2007年6月2日 星期六

What A Bad Result

After training and testing on the sampled movie segment from "rent" and "west side story", we decided to see how it perfroms on a new movie.

In the The beginning, we only tested it on the first 10 seconds of the movie. The result was so amazing, it was 0.0% ... in accuracy, not in error rate. How can that be?

Because the result is so unusual, we compared the features (spectrums) extracted from the test data and training data one by one, and we found one thing:
We forgot to normalize the sound magnitude!

Therefore, we re-trained the model with sound normalization (In fact, we normalize the data in the frequency domain), and see how it perfroms. The error rate had raised, we have no idea why the performance deterioated so much just because we did the normalization job. In fact, we even expected the performance would become better.

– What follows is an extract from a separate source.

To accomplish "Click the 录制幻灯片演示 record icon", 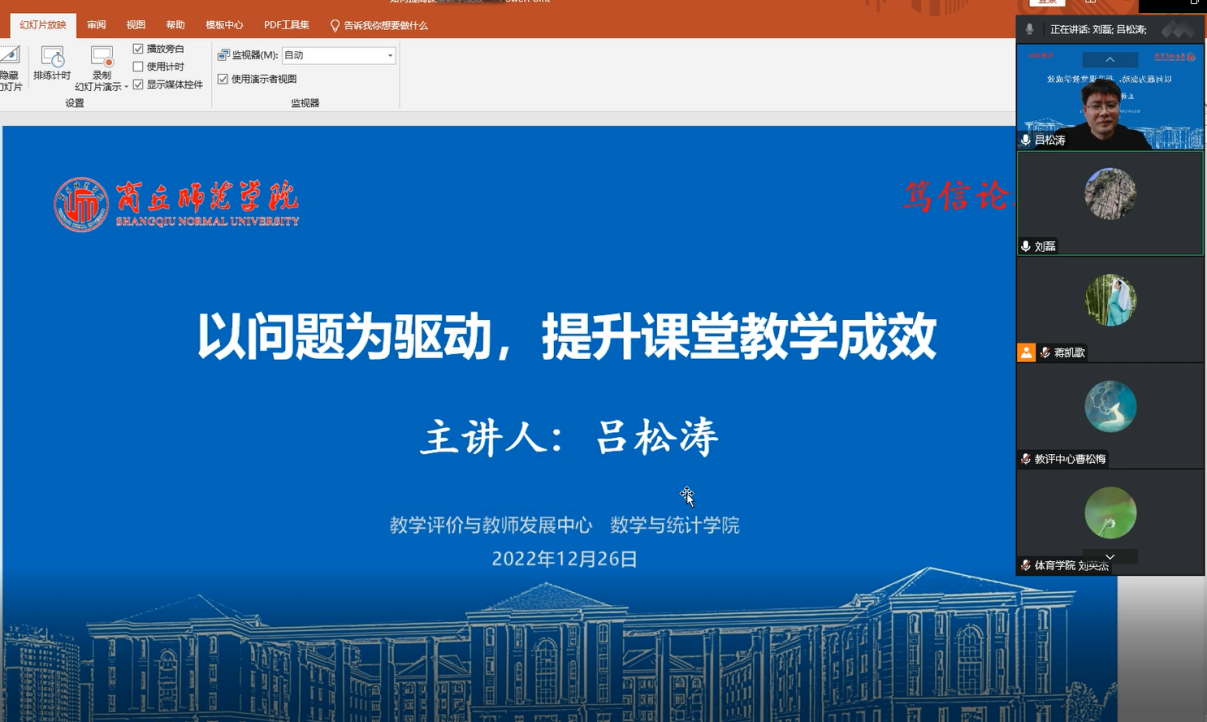I will [x=102, y=57].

Now, we don't know whether we should give up doing this to find a new way. Or we should spend more time on this (but there seems no much time left) approach.

2007年5月22日 星期二

some problems in the multiboost training

We modified the feature extractor, because we didn't choose samples from training segment randomly before. And then the performance dropped. We thought it might be overfitting in short segments, for the cause that short samples could be chosen with more probability.

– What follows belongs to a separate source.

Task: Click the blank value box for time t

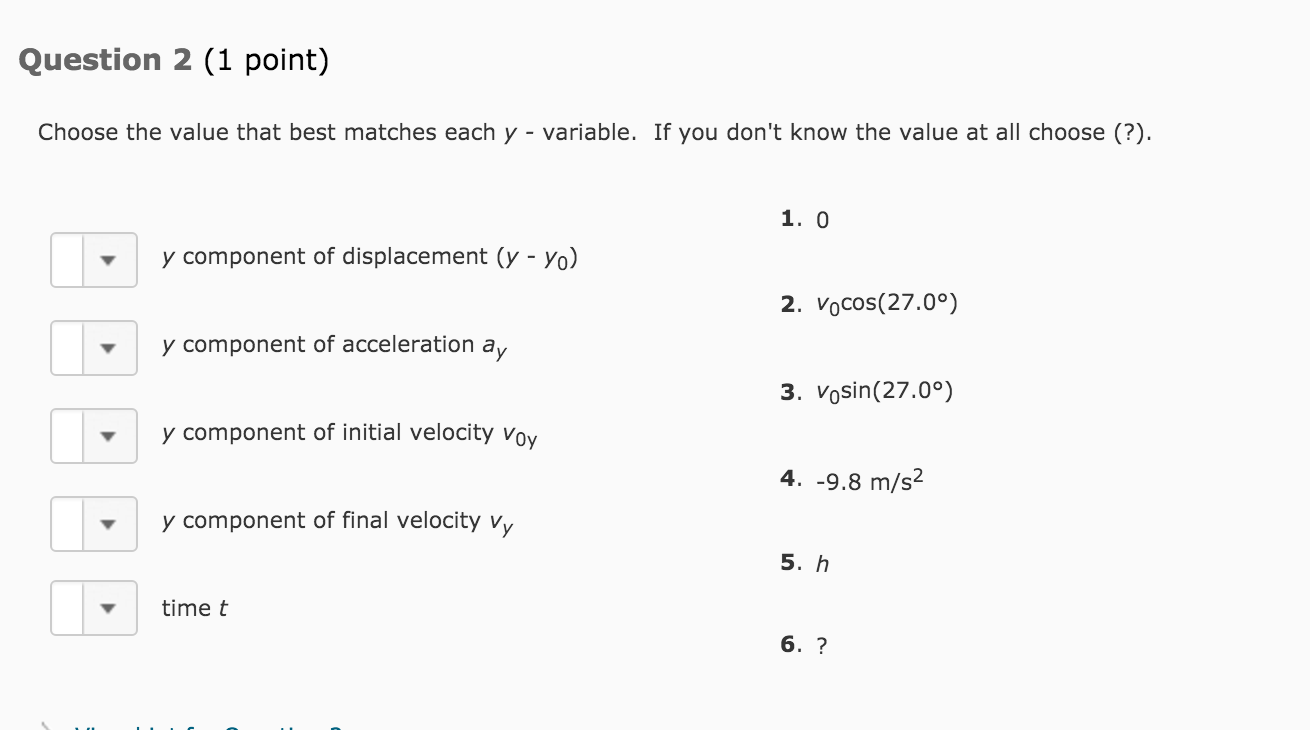Action: (67, 608)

Now, I am trying to figure out this toolkit is implemented with what kind of theory. Because multi-class boosting has many variances, maybe we cannot define classes like what we have done.

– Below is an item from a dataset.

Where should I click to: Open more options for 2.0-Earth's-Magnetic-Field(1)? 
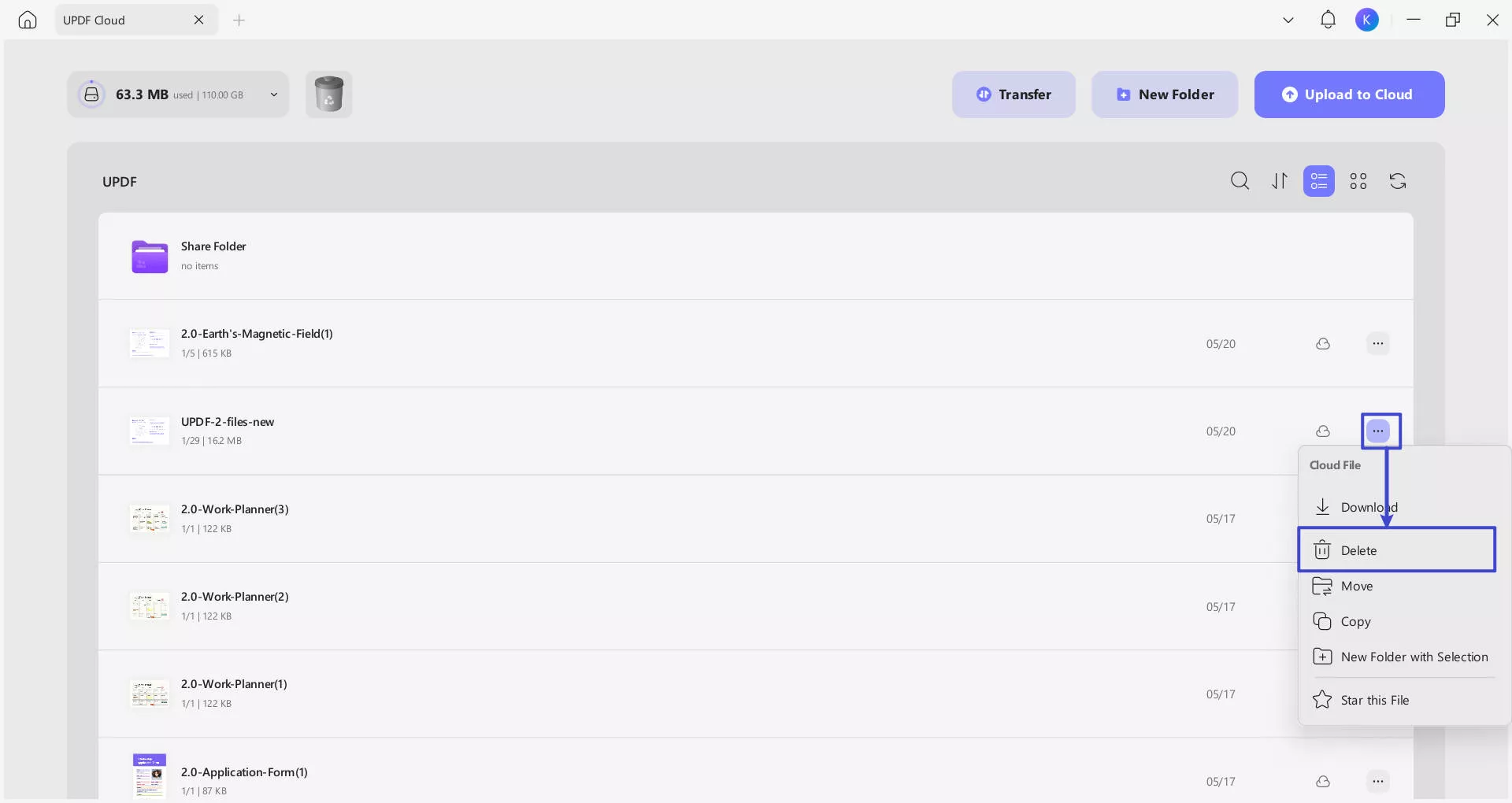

here are some papers related with multiboost toolkit:
1. Aggregate Features and AdaBoost for Music Classification
http://www.iro.umontreal.ca/~casagran/docs/2006_ml_draft.pdf
"Classification with AdaBoost" part
2. a brief introduction to boosting
http://0rz.tw/b62Dn

2007年5月11日 星期五

"west side story" is labeled and some outcomes

"west side story" is labeled by me, and some the features are extracted. we will train some models built by them. Also, sutony has trained 2 models by "rent" features with 1000 iterations using multiboost toolkit, the outcome is as below:

Error
class 1: 43.5%
class 2: 57%
class 3: 41.38%
class 4: 58.48%
overall: 50.09%

Error
class 1: 32.82%
class 2: 46.8%
class 3: 33.64%
class 4: 47.08%
overall: 40.09%

the result seems strange. the latter model is always better than the previous one in all classes. we will try to figure out what happen.


multiboost toolkit:
http://www.iro.umontreal.ca/~casagran/multiboost.html#

2007年5月10日 星期四

"Rent" is labeled!!!

We have labeled the musical film "Rent", and some frames are randomized-taken out to extract. And we also put them into multiboost toolkit we find. Hope that they will have a good performance.....God bless us!!

2007年5月8日 星期二

Annotation Difficulty

We face some problems when we do manual annotation. Should we label
  1. music/non-music?
  2. singing/non-singing?
  3. music with singing/music without sining/no music
  4. singing with music/singing without music/no singing
  5. ...... something else
One of a reason why we're doubting is because we don't know "two adaBoost" or "one MultiBoost" would be better to identify A, B, and C. Note: the A here may include B, and vice versa.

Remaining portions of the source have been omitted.